#### PROBLEM REQUIREMENTS
Show each line of the records below that contains the string "dimensions". Case counts.

#### PROVIDED ENTRIES
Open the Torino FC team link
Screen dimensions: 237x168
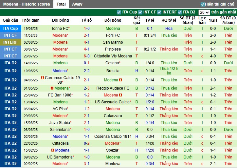(x=61, y=29)
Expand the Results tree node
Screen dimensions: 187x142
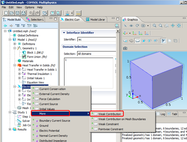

#### REPLY
Screen dimensions: 237x168
Screen dimensions: 187x142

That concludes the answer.